Do you ever feel like you try too hard to feel pretty? Or accepted? Or loved?
This weekend G was on call. On Saturday, although he anticipated to round on his patients and spend the day with us, he ended up getting cases and got home around 8pm.
He got home exhausted. He's only been out of residency for a few months but its as if he doesn't remember how to work those long days anymore. Haha
The kids were in bed and he greets me with a kiss and says "baby, you look beautiful." I thanked him. Asked him if he wanted dinner. He responds with a nod, following with "I'm starving!"
I sat down with him to keep him company since I had already eaten dinner. I asked him about his day and he begins to tell me but in the middle of the convo he asks "baby, who are you going to go see? You look so good."
I was wearing what could be close to pajamas. My makeup had worn off from the day. I really didn't feel pretty. So I told him that I had gone out during the day, hence the jewelry I was still wearing, but that I was wearing pretty much pajamas because I was going to bed not out. He said "well you look beautiful" and the thought that I had was "And you tell me this when I'm not even trying." Because ladies, let's be real. There are days that I try. I love dressing up, looking pretty, doing my makeup. Or wearing some nice shoes. There are days that I try hard in my marriage. I want him to like me. To desire me. To want me. I want to get all pretty and hear it from him. And I feel like I have to try hard just to get that from him.

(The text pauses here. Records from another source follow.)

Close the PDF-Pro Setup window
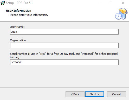129x100 pixels. tap(123, 3)
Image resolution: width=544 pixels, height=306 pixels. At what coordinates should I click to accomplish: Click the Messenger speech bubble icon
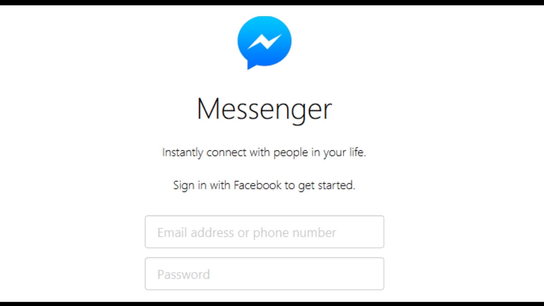coord(265,43)
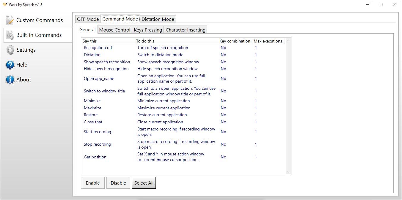The height and width of the screenshot is (200, 402).
Task: Click the About info icon
Action: point(10,80)
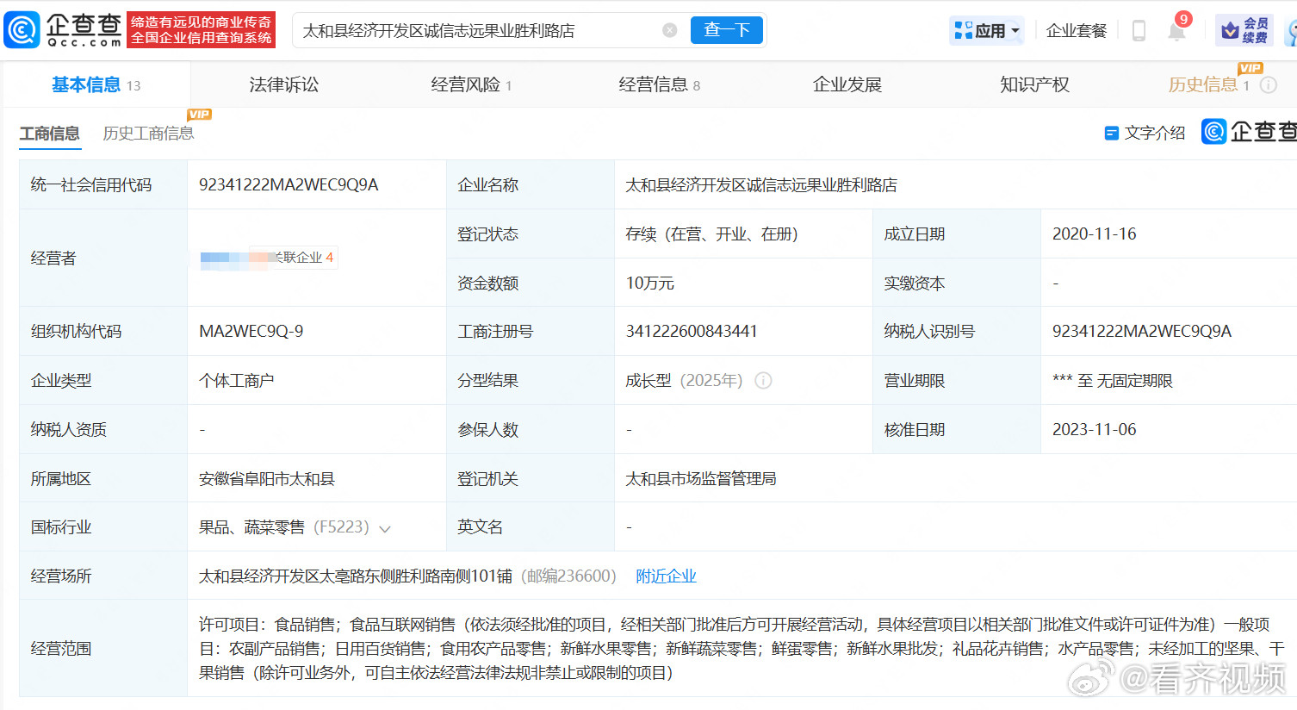Open the 历史工商信息 VIP sub-tab

(148, 134)
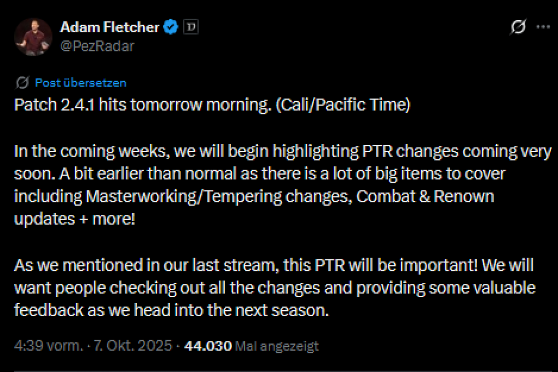Click the translate icon before Post übersetzen

point(22,83)
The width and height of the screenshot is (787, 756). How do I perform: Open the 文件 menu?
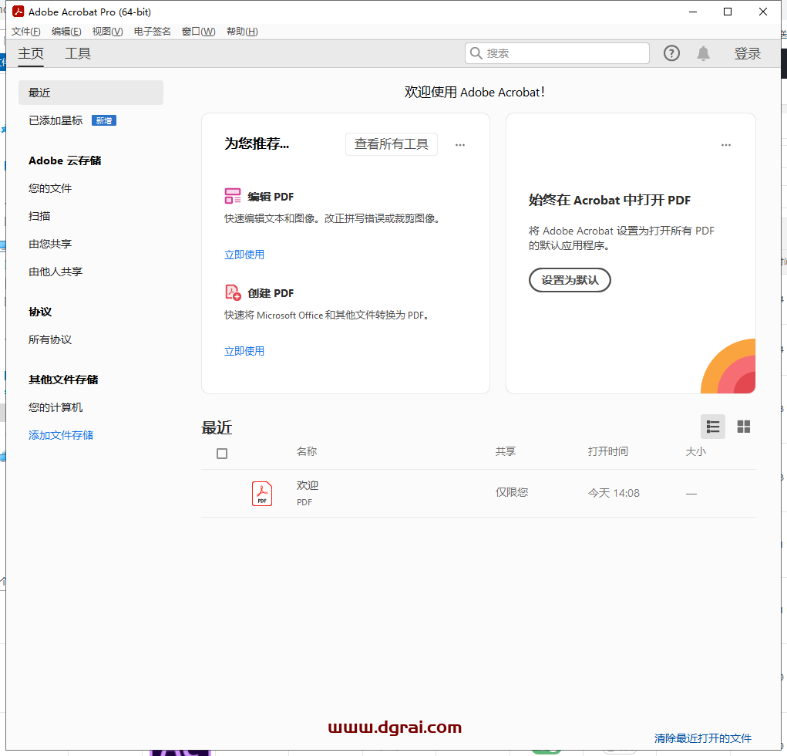(x=25, y=32)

But after that negative thought entered my mind, what I believe was the holy spirit followed by telling me "Adri, you don't have to try so hard."
You don't have to try so hard.
There's nothing wrong with wanting to look good. There's nothing wrong with putting like Beyonce says the "freakum dress" for your spouse. Or wearing something nice on dates. But what are our motives? Are the motives coming from your insecurities? From trying to compete with others? Are you seeking acceptance from others?
We don't have to try so hard. We were created beautifully, wonderfully, and fearfully. We are loved just like that.... in pajamas with worn out makeup. With stretch marks or love handles. With abs or belly. With however you look today, you are enough. You are loved. And that is a refreshing thought.
I want to finish with saying that there will be days you do try. Whether trying by wearing a dress your spouse likes. Or wearing your hair the way he likes you to wear it. Whatever it is you do to try, do it for love. Not because you're insecure. Not because you're jealous of someone else. Not to show off on facebook. Not because you fear he's going to leave you. Or because you want to compare to someone else. Do it because you love.
And on this monday, cause most mondays are a drag, carry the confidence that you are absolutely enough. You are loved. You are beautiful and a masterpiece from your creator.